FINRA also recognizes that supervisory systems and procedures may differ among firms, depending on their size and the type of business that they conduct. And, with some exceptions for mandatory ­reviews, firms “generally may decide by employing risk-based principles the extent to which the review of incoming, outgoing and internal electronic communications is necessary in accordance with the supervision of their business.”

In Notice 07-59, FINRA divides its guidance into six categories. These are: (1) written policies and procedures; (2) types of communications requiring review; (3) identification of the persons responsible for the review; (4) method of review; (5) frequency of the review; and (6) documentation of the review.

First, regarding written policies and procedures, FINRA recommends that firms allow employees quick and easy access to their ­policies and procedures. Firms should state what forms of electronic communication are permissible, and which are not permissible. Firms should specify the consequences for non-compliance with those policies and ­procedures, and should conduct training on a regular and as-needed basis.

Second, FINRA notes that, regardless of what technology is used, if a firm permits its use, then it must have systems and procedures in place reasonably designed to supervise those communications.

As technologies now extend beyond office network servers and firm e-mail addresses to other e-mail platforms (such as AOL or Yahoo mail), message boards, and E-faxes, FINRA notes that some firms choose simply to block access, prohibit use, and require compliance certifications by employees.

FINRA expects firms “to prohibit, through policies and procedures, communications with the public for business purposes from employees’ own electronic ­devices unless the member is capable of ­supervising, receiving and retaining such communications.”

Third, a firm’s procedures must clearly ­ident­ify the person responsible for performing the reviews. While the reviewer may ­delegate ­certain functions, all reviewers must have “sufficient knowledge, experience and training to ­adequately perform the reviews.” ­Finally, an individual must not ­conduct ­super­visory ­reviews of his or her own electronic ­com­munications (unless there is no reasonable alternative, as with a sole ­proprietor).

Fourth, regarding the method of review, FINRA discusses lexicon-based reviews, ­random reviews and a combination of both methods. Lexicon-based reviews should contain a meaningful list of phrases, words, and industry jargon based on the type of business that the firm conducts and its customer base.

The list should be able to yield a meaningful sample of “flagged” communications. The system should be able to read attachments.

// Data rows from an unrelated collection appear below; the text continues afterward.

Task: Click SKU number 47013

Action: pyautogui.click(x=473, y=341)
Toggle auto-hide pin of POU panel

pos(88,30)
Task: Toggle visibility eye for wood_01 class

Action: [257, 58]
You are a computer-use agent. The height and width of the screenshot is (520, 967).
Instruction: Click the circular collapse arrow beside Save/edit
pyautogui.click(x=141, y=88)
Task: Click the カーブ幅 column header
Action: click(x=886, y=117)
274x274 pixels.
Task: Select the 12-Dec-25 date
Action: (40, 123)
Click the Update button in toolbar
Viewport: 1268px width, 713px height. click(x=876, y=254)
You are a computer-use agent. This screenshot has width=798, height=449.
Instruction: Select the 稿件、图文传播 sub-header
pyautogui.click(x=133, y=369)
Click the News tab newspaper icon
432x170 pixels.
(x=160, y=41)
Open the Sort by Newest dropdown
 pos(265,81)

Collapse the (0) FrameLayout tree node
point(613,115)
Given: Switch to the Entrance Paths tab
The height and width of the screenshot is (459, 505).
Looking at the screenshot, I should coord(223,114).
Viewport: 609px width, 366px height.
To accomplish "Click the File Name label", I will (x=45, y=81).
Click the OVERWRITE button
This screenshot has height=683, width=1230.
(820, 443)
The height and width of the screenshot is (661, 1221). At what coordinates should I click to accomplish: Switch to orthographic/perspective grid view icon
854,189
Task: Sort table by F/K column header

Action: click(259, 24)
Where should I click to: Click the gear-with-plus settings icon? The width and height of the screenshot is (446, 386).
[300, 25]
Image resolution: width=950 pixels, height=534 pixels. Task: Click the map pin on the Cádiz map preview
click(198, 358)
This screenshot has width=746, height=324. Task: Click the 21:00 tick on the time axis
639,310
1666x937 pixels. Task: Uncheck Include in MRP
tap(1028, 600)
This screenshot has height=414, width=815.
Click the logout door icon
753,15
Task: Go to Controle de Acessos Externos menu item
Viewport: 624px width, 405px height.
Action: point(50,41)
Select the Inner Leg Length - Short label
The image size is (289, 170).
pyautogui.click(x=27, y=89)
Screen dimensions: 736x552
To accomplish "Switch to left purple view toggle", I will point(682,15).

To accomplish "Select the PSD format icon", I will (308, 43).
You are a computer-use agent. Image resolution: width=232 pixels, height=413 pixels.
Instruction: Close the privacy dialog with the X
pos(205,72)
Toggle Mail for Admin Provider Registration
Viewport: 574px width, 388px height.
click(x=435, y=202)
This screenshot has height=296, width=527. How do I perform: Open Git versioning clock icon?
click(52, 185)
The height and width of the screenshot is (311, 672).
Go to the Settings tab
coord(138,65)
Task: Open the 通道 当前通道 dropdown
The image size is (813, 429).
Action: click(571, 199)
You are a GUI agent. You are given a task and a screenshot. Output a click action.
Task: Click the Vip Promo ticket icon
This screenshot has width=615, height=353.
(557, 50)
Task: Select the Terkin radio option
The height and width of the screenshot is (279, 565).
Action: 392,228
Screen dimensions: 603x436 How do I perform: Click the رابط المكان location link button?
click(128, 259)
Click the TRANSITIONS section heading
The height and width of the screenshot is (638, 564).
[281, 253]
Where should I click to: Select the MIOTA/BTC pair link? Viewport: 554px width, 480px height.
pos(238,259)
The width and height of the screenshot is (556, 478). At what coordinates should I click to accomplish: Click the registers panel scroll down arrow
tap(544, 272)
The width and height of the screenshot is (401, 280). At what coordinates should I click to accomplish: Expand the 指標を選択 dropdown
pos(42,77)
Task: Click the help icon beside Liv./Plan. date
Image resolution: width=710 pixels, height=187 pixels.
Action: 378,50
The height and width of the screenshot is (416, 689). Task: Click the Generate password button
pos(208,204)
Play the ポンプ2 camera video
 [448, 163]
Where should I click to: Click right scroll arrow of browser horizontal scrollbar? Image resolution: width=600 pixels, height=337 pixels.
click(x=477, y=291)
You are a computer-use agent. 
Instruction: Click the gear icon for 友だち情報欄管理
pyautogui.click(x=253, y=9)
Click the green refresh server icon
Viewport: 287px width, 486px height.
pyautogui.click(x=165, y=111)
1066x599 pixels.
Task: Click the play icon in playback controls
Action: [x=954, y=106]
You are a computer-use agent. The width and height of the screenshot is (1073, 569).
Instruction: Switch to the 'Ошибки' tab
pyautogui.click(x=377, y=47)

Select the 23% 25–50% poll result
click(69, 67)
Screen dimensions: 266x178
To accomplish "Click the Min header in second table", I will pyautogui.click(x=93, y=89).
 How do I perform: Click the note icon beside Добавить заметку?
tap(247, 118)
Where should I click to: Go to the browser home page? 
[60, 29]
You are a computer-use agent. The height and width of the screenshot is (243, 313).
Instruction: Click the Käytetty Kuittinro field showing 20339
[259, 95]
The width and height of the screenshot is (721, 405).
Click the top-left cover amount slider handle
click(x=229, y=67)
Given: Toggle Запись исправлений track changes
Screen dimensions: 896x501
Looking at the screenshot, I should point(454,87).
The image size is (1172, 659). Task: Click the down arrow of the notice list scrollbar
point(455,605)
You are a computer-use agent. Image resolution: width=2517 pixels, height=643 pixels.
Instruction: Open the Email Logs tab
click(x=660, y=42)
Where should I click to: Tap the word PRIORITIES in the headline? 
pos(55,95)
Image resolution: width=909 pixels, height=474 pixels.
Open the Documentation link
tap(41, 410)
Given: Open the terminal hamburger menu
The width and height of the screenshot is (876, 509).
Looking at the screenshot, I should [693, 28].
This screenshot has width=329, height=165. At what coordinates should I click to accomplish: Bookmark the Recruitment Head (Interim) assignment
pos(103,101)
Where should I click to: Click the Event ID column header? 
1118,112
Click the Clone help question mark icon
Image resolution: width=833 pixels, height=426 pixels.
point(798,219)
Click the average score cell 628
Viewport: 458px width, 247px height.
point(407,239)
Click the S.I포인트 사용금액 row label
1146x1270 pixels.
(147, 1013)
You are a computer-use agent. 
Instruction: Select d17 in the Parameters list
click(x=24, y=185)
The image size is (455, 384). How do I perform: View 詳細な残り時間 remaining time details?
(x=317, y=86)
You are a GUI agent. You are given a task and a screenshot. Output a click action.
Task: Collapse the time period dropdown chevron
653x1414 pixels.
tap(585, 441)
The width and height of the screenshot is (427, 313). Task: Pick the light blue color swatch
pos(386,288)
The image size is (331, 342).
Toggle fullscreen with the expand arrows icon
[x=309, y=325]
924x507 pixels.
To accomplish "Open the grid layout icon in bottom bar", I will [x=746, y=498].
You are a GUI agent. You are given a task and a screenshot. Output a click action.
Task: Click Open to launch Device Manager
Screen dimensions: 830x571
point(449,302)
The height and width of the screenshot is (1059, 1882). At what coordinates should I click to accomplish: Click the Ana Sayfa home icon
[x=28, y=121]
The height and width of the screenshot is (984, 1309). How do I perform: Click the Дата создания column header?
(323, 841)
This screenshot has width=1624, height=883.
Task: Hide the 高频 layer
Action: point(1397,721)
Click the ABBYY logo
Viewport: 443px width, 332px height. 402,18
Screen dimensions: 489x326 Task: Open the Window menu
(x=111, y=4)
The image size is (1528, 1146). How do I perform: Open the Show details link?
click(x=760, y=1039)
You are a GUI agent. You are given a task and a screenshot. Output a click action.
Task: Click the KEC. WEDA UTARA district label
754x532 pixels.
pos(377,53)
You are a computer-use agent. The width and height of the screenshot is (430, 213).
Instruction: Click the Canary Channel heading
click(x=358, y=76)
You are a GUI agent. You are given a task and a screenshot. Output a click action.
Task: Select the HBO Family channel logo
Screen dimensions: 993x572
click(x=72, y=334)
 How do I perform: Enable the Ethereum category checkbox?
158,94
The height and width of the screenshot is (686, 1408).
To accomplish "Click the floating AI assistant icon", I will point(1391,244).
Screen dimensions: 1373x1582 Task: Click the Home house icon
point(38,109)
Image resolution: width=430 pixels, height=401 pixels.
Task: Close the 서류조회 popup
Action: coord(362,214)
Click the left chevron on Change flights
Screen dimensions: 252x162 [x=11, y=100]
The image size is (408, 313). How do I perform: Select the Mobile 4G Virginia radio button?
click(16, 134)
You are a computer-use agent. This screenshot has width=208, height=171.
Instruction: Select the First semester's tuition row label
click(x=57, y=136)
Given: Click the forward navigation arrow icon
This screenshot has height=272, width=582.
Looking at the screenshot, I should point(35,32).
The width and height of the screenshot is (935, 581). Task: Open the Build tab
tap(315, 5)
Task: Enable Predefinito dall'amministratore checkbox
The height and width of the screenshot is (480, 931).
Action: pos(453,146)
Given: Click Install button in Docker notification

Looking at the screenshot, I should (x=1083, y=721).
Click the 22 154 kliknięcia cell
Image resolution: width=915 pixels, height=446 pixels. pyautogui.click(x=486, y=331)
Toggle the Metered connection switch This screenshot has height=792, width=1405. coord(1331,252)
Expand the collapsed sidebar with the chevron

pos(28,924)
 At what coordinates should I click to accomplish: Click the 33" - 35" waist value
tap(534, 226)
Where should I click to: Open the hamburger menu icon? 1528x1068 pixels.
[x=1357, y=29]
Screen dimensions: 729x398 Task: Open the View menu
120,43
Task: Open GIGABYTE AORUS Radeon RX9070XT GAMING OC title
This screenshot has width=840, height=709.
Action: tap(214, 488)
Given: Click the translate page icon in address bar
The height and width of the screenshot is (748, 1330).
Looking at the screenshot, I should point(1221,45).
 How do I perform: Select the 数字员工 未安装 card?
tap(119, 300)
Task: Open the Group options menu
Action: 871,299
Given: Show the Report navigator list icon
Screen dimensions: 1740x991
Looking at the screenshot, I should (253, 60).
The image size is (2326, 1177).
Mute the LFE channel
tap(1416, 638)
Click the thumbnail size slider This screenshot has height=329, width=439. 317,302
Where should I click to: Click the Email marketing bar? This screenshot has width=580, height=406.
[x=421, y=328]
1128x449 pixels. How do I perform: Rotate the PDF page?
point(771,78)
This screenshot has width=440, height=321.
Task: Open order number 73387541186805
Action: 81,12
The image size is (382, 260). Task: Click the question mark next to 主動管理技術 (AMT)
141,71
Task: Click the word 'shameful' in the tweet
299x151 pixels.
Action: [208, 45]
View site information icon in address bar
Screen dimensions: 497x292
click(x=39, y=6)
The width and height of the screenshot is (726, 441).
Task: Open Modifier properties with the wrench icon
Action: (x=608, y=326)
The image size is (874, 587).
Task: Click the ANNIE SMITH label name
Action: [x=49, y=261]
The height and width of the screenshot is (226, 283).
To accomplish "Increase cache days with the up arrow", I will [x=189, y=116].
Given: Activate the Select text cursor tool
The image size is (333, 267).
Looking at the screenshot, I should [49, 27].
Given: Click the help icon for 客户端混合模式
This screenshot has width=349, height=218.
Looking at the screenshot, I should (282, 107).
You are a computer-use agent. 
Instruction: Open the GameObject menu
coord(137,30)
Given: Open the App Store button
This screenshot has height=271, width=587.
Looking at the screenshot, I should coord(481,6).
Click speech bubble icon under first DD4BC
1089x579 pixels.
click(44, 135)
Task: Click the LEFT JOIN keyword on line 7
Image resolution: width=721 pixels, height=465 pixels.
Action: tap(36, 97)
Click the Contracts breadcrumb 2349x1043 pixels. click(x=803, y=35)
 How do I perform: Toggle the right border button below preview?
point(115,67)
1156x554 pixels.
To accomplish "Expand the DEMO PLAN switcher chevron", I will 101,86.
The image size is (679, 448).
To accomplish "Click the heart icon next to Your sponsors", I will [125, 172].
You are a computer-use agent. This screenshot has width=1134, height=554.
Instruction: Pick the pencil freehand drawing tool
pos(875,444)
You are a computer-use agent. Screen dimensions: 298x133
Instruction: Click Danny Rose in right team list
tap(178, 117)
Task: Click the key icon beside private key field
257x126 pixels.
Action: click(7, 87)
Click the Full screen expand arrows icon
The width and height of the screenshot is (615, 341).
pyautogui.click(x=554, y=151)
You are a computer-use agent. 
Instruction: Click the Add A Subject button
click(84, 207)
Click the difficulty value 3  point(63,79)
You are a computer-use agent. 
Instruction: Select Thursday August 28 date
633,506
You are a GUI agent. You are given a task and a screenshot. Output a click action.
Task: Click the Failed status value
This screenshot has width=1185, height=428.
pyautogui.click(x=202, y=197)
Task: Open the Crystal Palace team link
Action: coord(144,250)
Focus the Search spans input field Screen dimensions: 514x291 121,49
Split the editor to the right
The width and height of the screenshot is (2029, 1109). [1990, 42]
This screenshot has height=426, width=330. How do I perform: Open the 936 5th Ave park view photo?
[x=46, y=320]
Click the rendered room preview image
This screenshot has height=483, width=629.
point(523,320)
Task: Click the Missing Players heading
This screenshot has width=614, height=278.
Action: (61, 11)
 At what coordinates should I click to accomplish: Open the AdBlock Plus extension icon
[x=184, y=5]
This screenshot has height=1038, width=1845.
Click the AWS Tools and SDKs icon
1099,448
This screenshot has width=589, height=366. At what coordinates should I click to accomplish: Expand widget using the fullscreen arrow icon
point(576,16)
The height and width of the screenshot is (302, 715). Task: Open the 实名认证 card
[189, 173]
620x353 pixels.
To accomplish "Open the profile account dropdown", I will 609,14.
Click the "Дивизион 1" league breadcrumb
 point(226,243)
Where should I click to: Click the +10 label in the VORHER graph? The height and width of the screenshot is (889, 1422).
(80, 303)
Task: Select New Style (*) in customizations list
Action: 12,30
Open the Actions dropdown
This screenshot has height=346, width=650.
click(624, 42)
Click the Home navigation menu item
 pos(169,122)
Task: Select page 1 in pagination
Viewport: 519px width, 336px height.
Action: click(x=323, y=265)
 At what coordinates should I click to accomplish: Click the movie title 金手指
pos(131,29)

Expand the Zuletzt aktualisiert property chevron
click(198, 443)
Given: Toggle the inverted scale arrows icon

When firms select the random review method, they can choose to review either a certain percentage of electronic communications based on a branch, ­department, or business unit, or a certain percentage for each individual in the branch, department, or business unit.

FINRA recommends that firms use a combination of both methods - lexicon-based ­reviews and random reviews.

Additionally, no matter what method firms choose, they must “alert their reviewers as to the issues to be raised and the material to be examined, including acceptable content.” Likewise, firms must “incorporate ongoing evaluation procedures to identify and address any ‘loopholes’ or other issues that may arise as the means of transmitting sensitive information ‘under the regulatory radar’ become more sophisticated and difficult to capture.”

Fifth, FINRA states that the frequency of the review will vary depending on the type of business conducted, the type of customers involved, the scope of the activities, the ­geographical location of the activities, the ­disciplinary record of those involved, and the volume of communications subject to review.

FINRA also recommends that firms prescribe reasonable time frames for supervisors to complete their ­reviews.

Finally, firms must document their reviews. FINRA recommends that, at a minimum, firms must evidence the date of the review and any steps taken as a result of the review. FINRA cautions that reviewers do not satisfy this ­requirement merely by opening the electronic communication.

In conclusion, FINRA’s guidance should assist firms navigate through the difficult and ever-changing waters of supervising ­electronic communications.